**Supplied information**

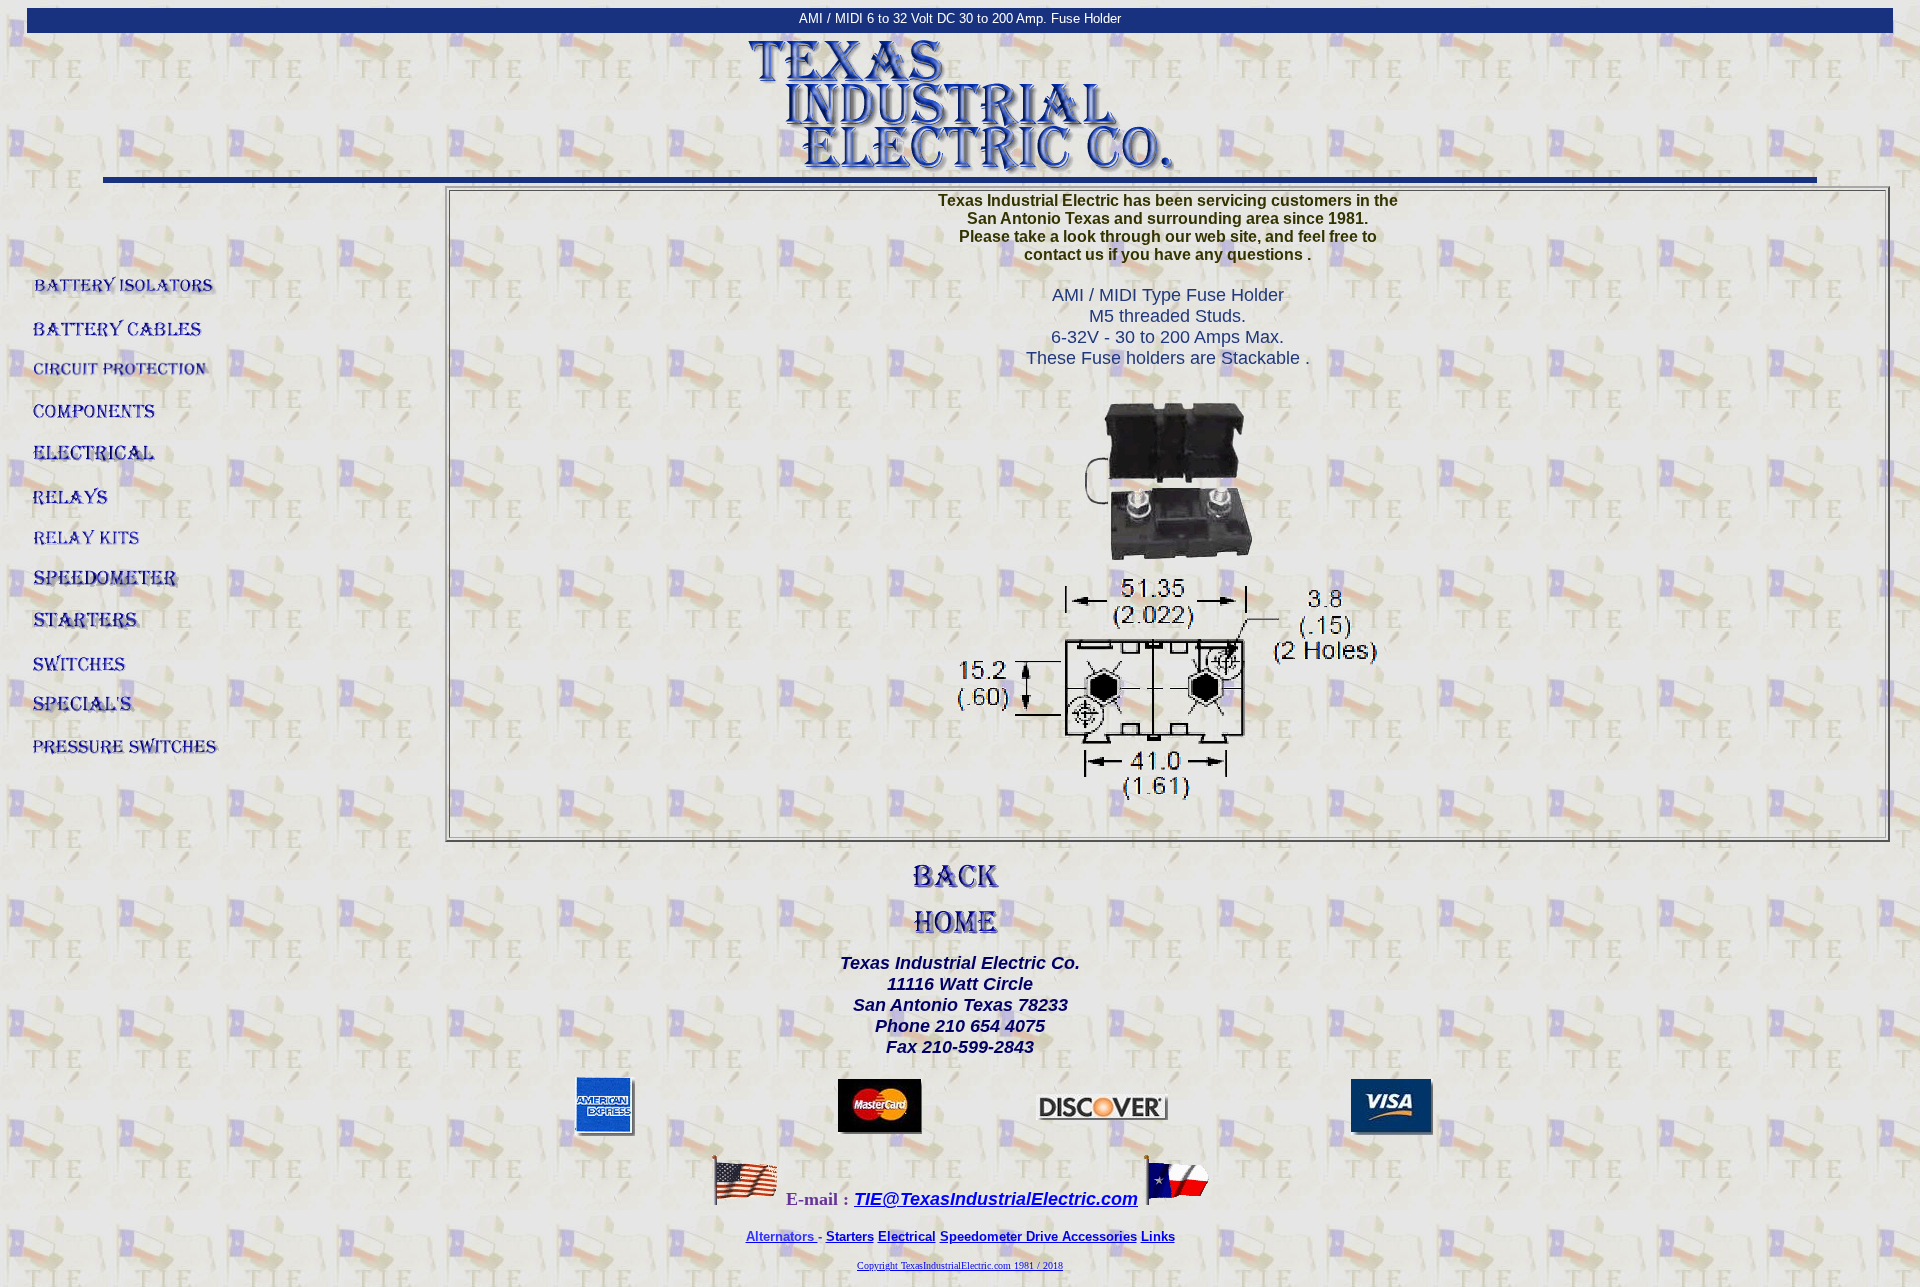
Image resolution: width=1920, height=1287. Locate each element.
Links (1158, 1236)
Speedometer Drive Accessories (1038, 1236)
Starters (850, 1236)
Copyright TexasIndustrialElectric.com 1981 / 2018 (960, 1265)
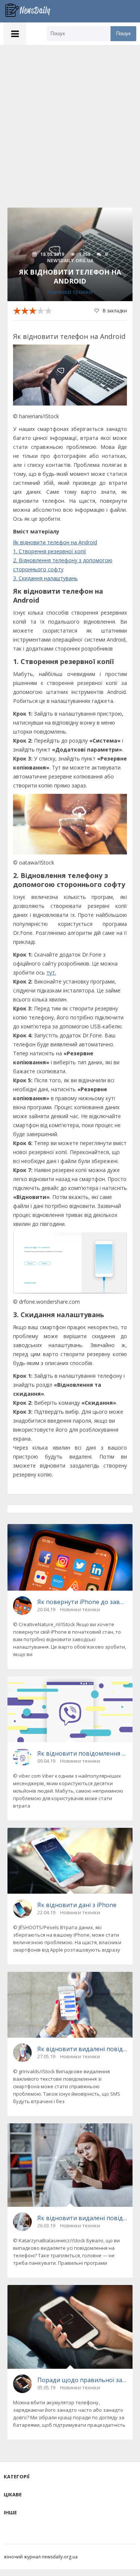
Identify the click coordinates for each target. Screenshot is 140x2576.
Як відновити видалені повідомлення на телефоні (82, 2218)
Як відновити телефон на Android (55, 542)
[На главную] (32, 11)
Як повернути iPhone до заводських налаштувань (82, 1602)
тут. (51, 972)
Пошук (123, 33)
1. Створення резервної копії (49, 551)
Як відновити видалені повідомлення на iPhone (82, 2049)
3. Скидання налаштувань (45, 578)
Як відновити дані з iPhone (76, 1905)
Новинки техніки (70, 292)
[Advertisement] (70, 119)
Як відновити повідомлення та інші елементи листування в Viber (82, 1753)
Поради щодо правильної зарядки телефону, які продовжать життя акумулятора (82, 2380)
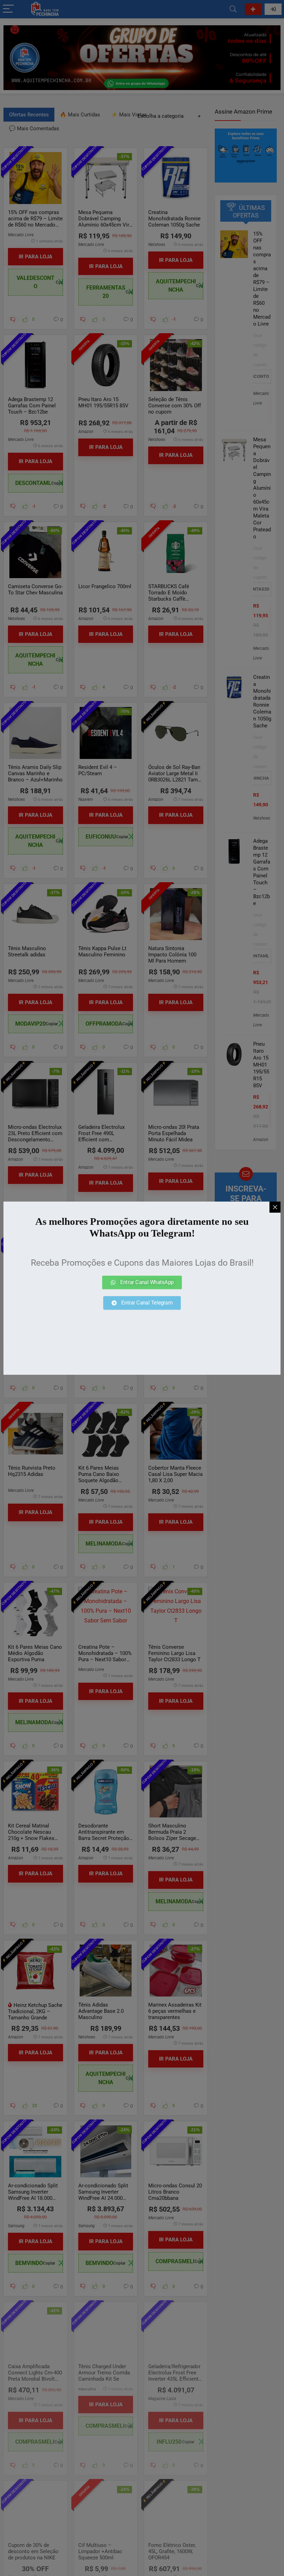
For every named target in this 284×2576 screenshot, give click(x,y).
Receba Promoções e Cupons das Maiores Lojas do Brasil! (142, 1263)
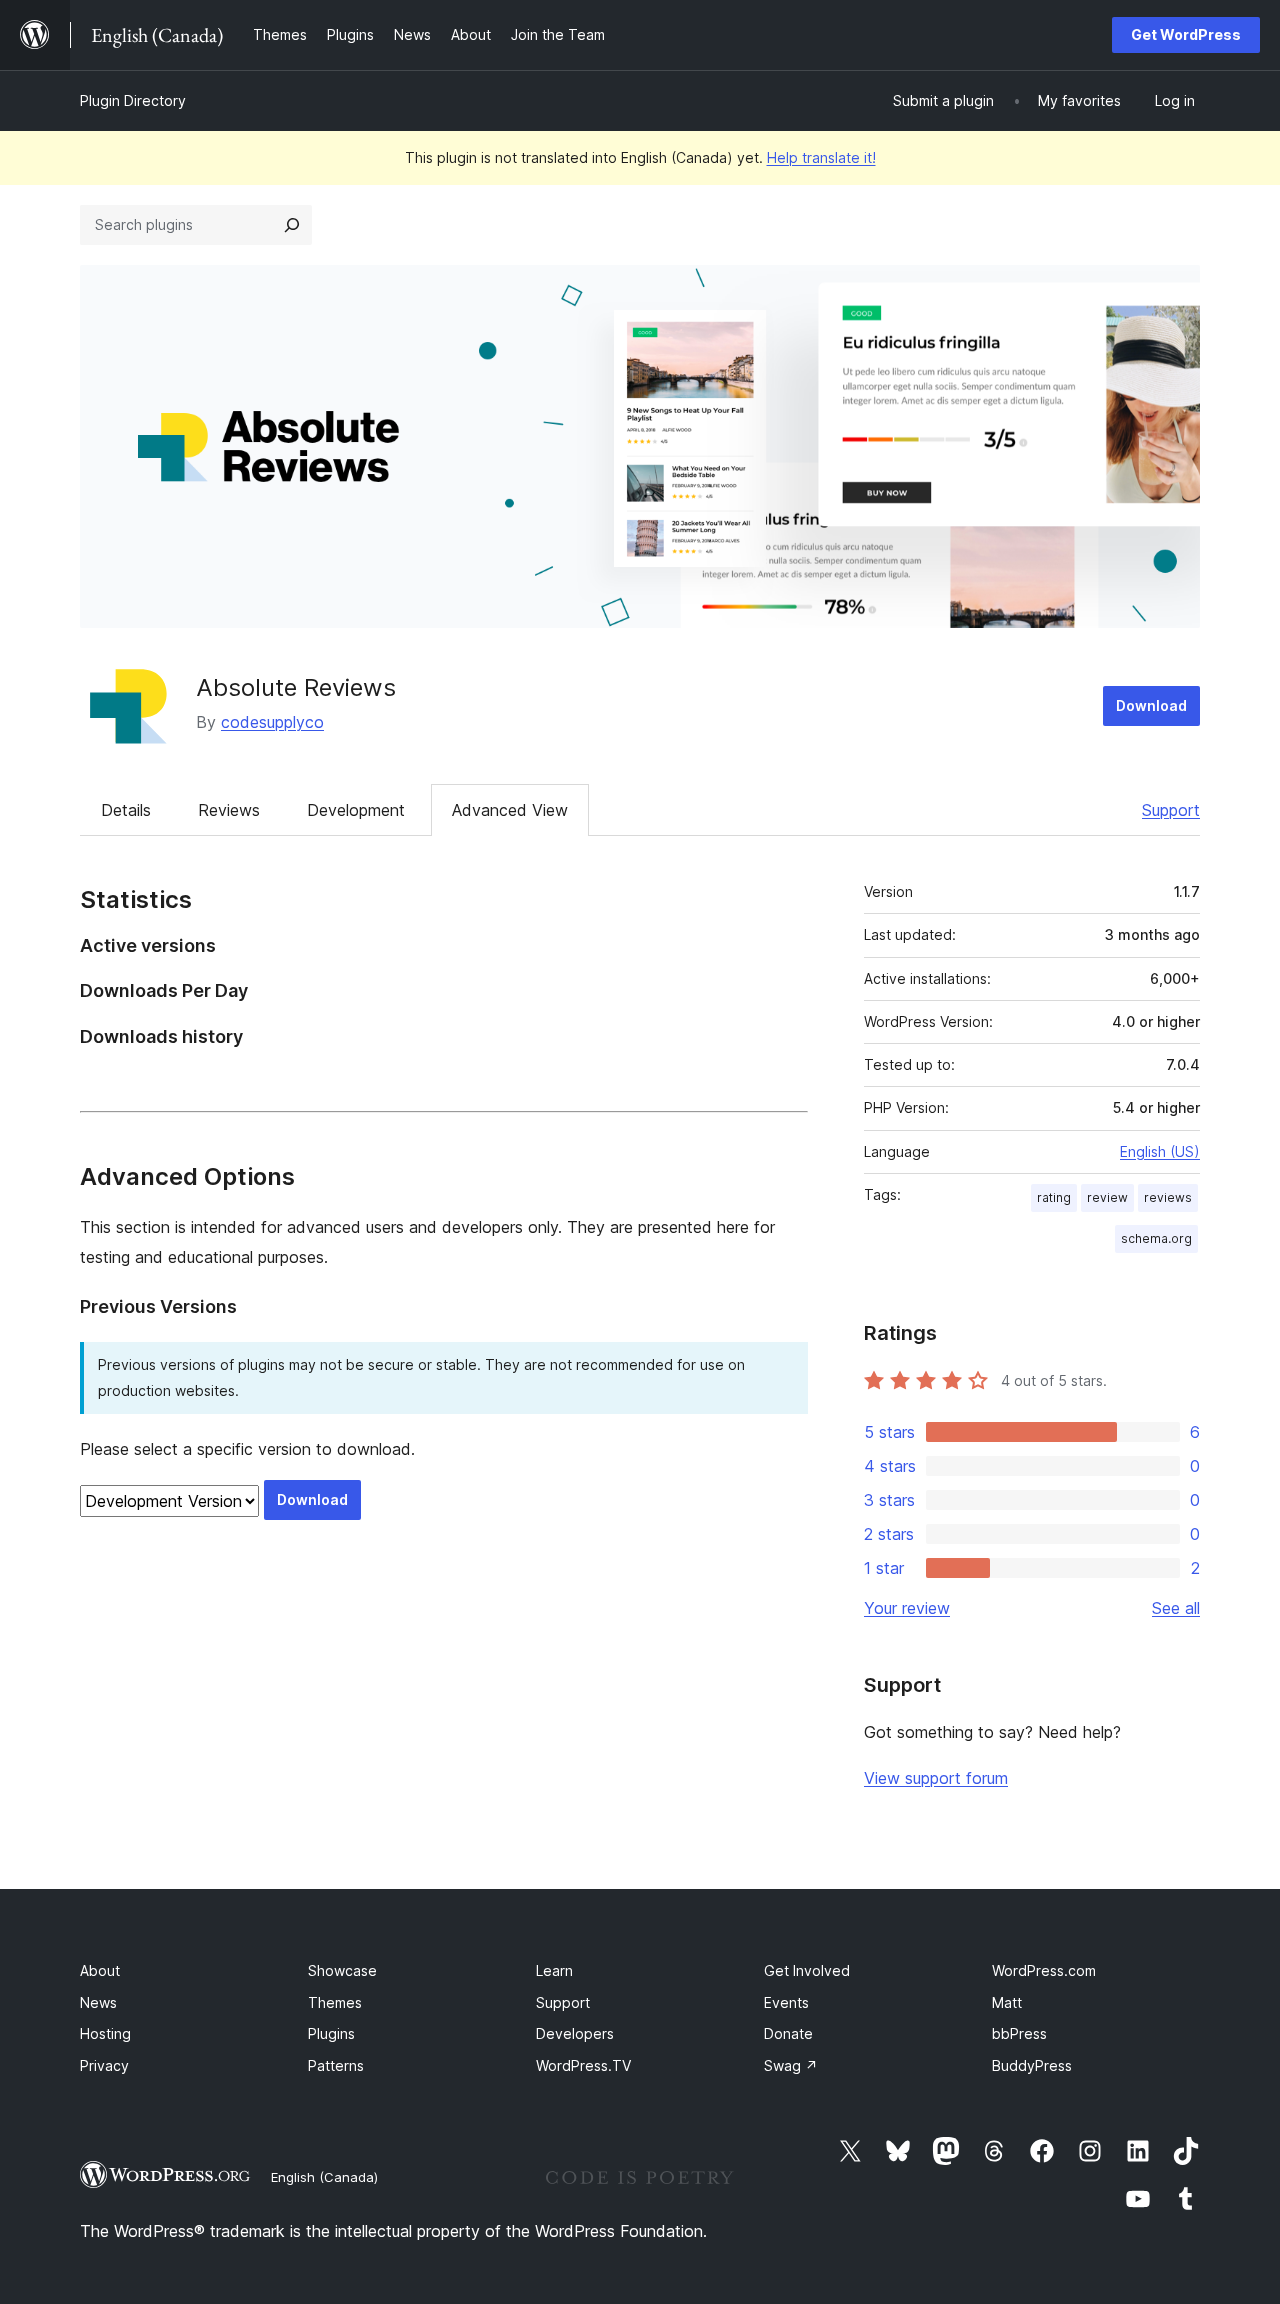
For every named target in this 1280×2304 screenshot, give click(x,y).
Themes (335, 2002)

**Your goal**
In full and without change, repeat the material above, minus the pictures.

**Finished task**
Image resolution: width=1920, height=1287. Locate each element.
Links (1158, 1236)
Speedometer Drive Accessories (1038, 1236)
Starters (850, 1236)
Copyright TexasIndustrialElectric.com 1981 / 2018 (960, 1265)
Identify the click coordinates for each target. Screenshot is 140x2576.
Як відновити видалені повідомлення на телефоні (82, 2218)
Як відновити телефон на Android (55, 542)
[На главную] (32, 11)
Як повернути iPhone до заводських налаштувань (82, 1602)
тут. (51, 972)
Пошук (123, 33)
1. Створення резервної копії (49, 551)
Як відновити видалені повідомлення на iPhone (82, 2049)
3. Скидання налаштувань (45, 578)
Як відновити дані з iPhone (76, 1905)
Новинки техніки (70, 292)
[Advertisement] (70, 119)
Як відновити повідомлення та інші елементи листування в Viber (82, 1753)
Поради щодо правильної зарядки телефону, які продовжать життя акумулятора (82, 2380)
For every named target in this 284×2576 screenshot, give click(x,y).
Receba Promoções e Cupons das Maiores Lojas do Brasil! (142, 1263)
For every named target in this 1280×2304 screenshot, give click(x,y).
Themes (335, 2002)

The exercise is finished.